Six months on...

The past few months have been a whirlwind... we have been going going going. We have had a long list of incredible experiences, and checked quite a few things off of Tony's bucket list.

• In February, we loaded and fired the cannon in an MIA2 tank in Fort Benning, GA.
• We went skydiving. 
• We drove a Bugatti Veyron, the fastest road car in the world. 
• We spent spring break in N. Myrtle Beach, SC with the girls.
• We spent our 10 year anniversary in Aruba.
• We got a hot tub to help with Tony's muscle cramps.
• We got a service dog to help out Tony.  
• There was a feature on Tony in a Scottish national newspaper. 
• And lots more little adventures with lots of smiles and laughs... 

I have to admit, I feel a little spoiled by all of this. I never imagined in a million years that we would drive a Bugatti, but I seemed to take it in stride. I booked the trip to Aruba on a whim (what is a little credit card debt in the face of a terminal illness?), but when we were there, it felt like the most natural place for us to be. It's almost like I am getting used to a life of luxury trips and once-in-a-lifetime experiences! 

At the same time, we are settling into a different routine at home. I am getting used to doing more around the house, so that Tony can rest more. Louise is getting more independent, which makes it all easier. And we hired a cleaning lady. I feel guilty about spending the money, but it is so nice not to have to do as much on the weekends! Summer is just a few days away, and I am looking forward to having more time to tackle a few projects at home, spend time with the girls and rest a bit.

It's been a little more than 6 months since Tony's diagnosis, and I feel everyone in the family has come to terms with it a little more. I know that I am not as likely to spontaneously burst into tears (it still happens, just not as often) and our families also seem to be doing better. I think a little of the initial shock has worn off, and it really helps that Tony stays so positive. We have noticed a progression/decline, but so far it is fairly manageable. Tony says that he has ALS, but ALS is not his life. I have heard that from several other ALS patients we follow, and the positive mental attitude seems to makes a huge difference. We also have another saying... "fuck ALS." I absolutely refuse to plan for a future without him... I am too stubborn. I will fight as long and as hard as I need to!

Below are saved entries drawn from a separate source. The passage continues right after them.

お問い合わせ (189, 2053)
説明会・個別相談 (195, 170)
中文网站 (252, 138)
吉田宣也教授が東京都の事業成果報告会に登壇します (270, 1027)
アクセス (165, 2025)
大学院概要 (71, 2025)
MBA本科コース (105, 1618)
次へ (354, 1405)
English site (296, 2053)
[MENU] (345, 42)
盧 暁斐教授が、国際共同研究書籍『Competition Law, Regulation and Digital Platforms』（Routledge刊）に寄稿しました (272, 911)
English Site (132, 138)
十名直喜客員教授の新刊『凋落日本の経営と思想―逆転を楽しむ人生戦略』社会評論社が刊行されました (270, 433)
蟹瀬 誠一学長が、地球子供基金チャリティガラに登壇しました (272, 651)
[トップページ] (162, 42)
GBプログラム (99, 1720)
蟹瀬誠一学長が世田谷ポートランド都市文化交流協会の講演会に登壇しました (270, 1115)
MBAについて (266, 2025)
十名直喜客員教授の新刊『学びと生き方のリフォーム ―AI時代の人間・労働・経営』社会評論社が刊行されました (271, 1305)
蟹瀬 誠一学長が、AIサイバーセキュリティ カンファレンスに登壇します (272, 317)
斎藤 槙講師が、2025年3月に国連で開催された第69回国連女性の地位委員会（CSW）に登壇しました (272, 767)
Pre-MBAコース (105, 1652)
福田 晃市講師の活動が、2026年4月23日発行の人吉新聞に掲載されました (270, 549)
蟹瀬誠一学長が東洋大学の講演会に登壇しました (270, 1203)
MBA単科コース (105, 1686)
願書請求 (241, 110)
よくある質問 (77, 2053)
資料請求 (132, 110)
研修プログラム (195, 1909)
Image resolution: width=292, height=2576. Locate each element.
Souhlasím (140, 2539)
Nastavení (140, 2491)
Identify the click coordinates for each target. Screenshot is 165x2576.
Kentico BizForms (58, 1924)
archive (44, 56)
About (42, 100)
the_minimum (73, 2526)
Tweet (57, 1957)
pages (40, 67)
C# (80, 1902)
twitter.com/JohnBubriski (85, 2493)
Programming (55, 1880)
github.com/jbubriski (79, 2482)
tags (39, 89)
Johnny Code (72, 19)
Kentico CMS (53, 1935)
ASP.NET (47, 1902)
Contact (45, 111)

I guess what all this boils down to, is that I feel extremely lucky. We have had some amazing experiences that we never would have had without Tony's diagnosis. I have loved being by his side for all of them. Without his diagnosis, we might have never gone anywhere for our anniversary, and I am so glad we did! All this makes us take a little more notice of the special moments, and try to make as many memories as possible. Our time together might be cut short, but we can now make the most of it before that happens. I feel very lucky to have the love of that man for the last 10 years... and I can't wait for the next 10!